It’s a well-known scientific fact that a child’s brain isn’t fully formed until they reach their early twenties, which goes some way to explaining some of the dumb things they do.
We’re allowed to say that, right? Kids do dumb things. Lucky for them, we’re there to pick up the pieces. I speak from recent, vivid experience, the kind from which you may never recover.
My son Philip, 12, broke his arm playing on wet monkey bars, which seems self-explanatory, however in the AMBULANCE on the WAY TO THE HOSPITAL because the break was SO SEVERE the paramedic was chatting to him to keep him calm and the real story emerged.

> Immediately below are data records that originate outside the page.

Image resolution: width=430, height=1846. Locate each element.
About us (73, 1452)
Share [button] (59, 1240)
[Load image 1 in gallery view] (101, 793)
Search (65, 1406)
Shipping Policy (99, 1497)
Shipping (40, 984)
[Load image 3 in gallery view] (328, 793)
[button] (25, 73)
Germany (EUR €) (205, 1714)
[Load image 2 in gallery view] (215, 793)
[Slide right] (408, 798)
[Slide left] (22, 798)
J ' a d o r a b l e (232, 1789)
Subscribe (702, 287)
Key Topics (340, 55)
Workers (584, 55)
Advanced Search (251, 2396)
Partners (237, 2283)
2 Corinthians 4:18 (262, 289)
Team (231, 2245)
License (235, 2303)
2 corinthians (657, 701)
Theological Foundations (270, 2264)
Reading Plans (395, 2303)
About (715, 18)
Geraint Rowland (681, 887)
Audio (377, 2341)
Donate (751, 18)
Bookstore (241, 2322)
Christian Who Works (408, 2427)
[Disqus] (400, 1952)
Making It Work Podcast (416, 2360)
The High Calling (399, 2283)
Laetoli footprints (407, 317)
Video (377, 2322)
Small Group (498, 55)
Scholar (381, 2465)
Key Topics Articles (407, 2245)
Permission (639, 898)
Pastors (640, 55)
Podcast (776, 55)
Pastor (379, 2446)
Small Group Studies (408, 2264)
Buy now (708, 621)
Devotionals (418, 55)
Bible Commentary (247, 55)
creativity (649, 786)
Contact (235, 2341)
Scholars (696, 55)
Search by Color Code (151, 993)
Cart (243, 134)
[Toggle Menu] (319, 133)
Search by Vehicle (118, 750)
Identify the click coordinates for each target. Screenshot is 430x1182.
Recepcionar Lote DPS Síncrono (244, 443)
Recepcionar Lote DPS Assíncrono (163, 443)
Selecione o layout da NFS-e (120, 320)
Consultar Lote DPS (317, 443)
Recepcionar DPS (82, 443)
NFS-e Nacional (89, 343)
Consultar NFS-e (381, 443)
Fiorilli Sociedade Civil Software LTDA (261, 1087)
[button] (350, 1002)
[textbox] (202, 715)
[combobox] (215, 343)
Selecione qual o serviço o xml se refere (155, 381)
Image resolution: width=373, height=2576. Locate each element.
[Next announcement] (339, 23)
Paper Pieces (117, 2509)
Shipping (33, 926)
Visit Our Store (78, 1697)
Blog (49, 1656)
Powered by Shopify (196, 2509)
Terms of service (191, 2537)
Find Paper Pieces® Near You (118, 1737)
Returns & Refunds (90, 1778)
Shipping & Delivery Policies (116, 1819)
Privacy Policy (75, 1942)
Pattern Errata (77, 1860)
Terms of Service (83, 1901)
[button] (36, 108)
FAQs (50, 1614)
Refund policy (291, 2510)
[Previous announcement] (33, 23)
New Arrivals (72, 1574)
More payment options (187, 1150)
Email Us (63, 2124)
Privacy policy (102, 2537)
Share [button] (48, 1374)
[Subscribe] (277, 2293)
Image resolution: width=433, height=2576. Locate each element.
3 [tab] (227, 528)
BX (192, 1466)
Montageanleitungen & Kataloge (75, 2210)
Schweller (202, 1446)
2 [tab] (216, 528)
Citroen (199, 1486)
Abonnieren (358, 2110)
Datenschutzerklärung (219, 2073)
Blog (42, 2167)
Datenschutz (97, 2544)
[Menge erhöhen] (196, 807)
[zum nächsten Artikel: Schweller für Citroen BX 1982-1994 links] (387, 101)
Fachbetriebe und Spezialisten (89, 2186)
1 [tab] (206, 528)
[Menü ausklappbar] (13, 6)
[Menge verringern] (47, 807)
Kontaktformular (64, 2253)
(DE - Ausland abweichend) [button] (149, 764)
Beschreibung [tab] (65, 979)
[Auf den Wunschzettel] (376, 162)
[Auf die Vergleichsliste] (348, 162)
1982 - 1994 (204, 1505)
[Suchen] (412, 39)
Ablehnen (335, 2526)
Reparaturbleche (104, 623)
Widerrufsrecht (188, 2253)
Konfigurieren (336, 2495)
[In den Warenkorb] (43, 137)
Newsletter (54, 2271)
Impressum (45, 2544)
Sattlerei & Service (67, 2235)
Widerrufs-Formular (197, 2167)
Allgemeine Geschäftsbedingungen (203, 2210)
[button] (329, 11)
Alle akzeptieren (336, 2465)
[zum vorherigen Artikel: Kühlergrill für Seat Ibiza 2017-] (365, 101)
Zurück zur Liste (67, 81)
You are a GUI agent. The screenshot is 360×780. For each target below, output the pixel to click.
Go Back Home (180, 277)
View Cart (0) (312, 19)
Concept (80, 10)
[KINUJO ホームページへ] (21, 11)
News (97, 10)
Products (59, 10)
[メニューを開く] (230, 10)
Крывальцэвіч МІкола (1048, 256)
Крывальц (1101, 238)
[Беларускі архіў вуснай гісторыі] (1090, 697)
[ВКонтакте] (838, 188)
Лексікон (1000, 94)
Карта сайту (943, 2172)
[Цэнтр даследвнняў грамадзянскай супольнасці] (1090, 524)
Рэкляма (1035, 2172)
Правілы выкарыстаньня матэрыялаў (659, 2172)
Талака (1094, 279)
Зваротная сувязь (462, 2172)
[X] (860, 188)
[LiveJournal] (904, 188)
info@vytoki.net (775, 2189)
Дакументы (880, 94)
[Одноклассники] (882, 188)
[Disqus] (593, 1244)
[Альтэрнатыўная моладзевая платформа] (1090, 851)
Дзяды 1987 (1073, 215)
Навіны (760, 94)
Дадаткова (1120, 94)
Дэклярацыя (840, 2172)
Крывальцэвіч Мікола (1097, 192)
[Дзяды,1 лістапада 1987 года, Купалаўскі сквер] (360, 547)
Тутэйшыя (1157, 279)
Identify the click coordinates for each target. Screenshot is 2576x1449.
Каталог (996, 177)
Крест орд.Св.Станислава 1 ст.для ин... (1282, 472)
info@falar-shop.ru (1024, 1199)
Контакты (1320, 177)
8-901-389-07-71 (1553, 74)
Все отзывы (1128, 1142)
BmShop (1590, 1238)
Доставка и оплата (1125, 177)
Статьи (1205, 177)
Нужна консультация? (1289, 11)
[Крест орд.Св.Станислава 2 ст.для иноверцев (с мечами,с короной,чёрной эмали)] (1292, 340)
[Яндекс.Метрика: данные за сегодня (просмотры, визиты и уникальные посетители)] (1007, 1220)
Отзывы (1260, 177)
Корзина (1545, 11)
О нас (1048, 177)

My friend and I were using the monkey bars. At first we went from the first rung. Then we decided to jump straight to the second rung and go from there. Then we thought we’d jump straight to the third rung and he did it really easily but when I did it I fell. I heard three cracks.
I’m sitting in the front of the ambulance at this stage sending frantic texts to my husband but after hearing this I needed a moment.
‘Flabbergasted’ doesn’t adequately describe how I felt.
The time our kids made us cringe. Article continues after this video.
Really? I mean, really? And this is a smart kid, one who is mature beyond his years, sensitive and sweet who rarely gives me cause for concern.
Did his brain just simply check out that day?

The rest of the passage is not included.